On this spring day, Kamen has several new projects on his plate. For instance, there’s the Stirling engine, which he recently used to power a couple of villages in Bangladesh using the methane produced by cow dung. He hopes to build a series of trial units for U.S. military outposts in Iraq and Afghanistan. “It’s looking more and more like we’ll get some serious support for that,” he says, declining to reveal the size of the potential contract.

Throughout our talk, Kamen returns to two themes: the tradition of inventors from Eli Whitney to Thomas Edison, and the FIRST competition. He believes FIRST can be as big as the Super Bowl—when the rest of us are ready. “Ten years after the car was invented, it was still being called the horseless carriage,” he says. “We are reluctant to give up old ideas when something new happens.”

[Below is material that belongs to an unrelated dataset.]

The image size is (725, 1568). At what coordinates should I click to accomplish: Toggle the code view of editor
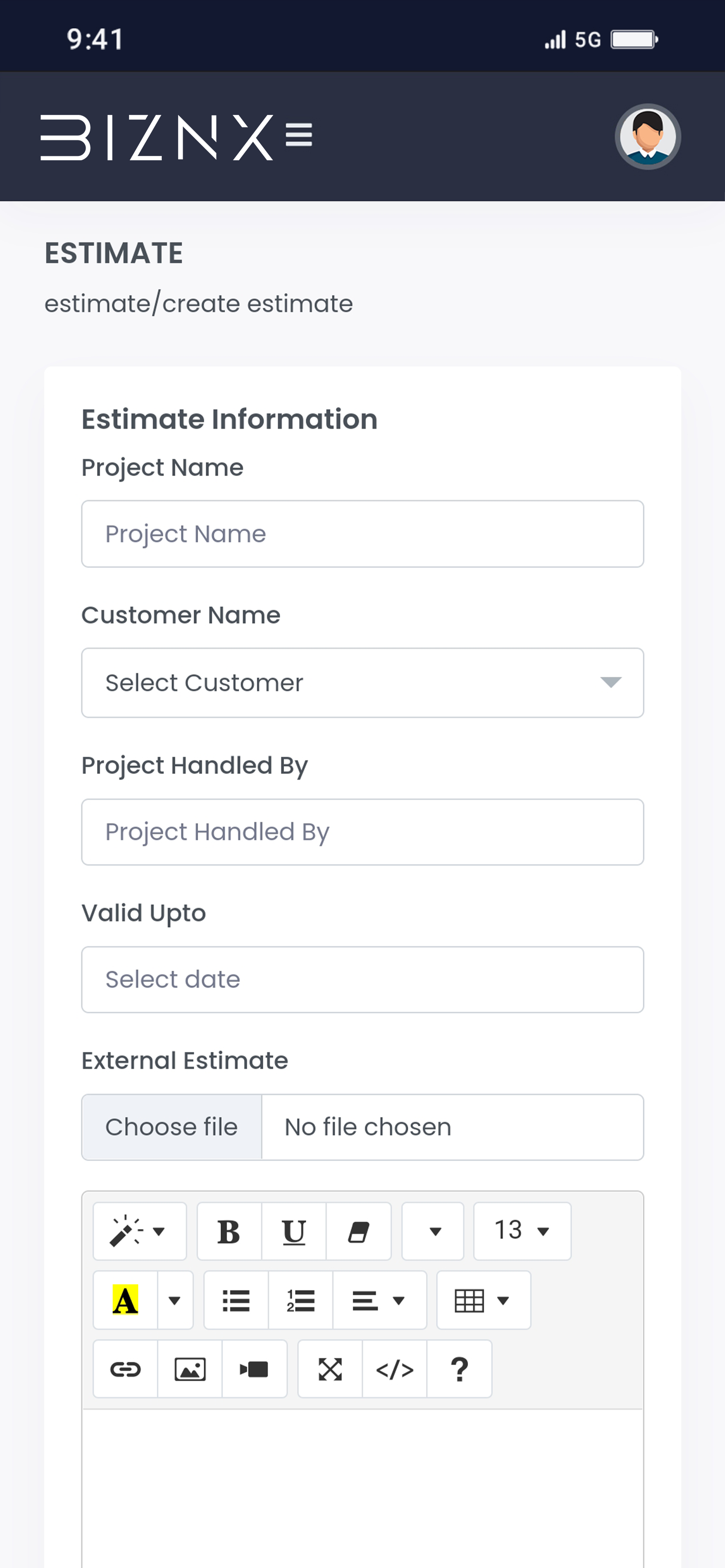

Yet Kamen is undeniably a tech hero of the here and now. One of the coolest things currently on his drawing board is an innovation worthy of James Bond: a set of hydrofoils that allow swimming at twice the speed and half the energy output. “They’re carbon fiber wings, like on a Manta. Really cool,” Kamen says. He built demos for the Navy SEALS, who have tested them and asked him to build more as quickly as he can. “It gives them almost superhuman ability underwater,” he says with a smile. “My guess is that all the Navy SEALS are going to want them.”

Business writer KEVIN GRAY won his first-grade science fair, but his engineer dad did all the work.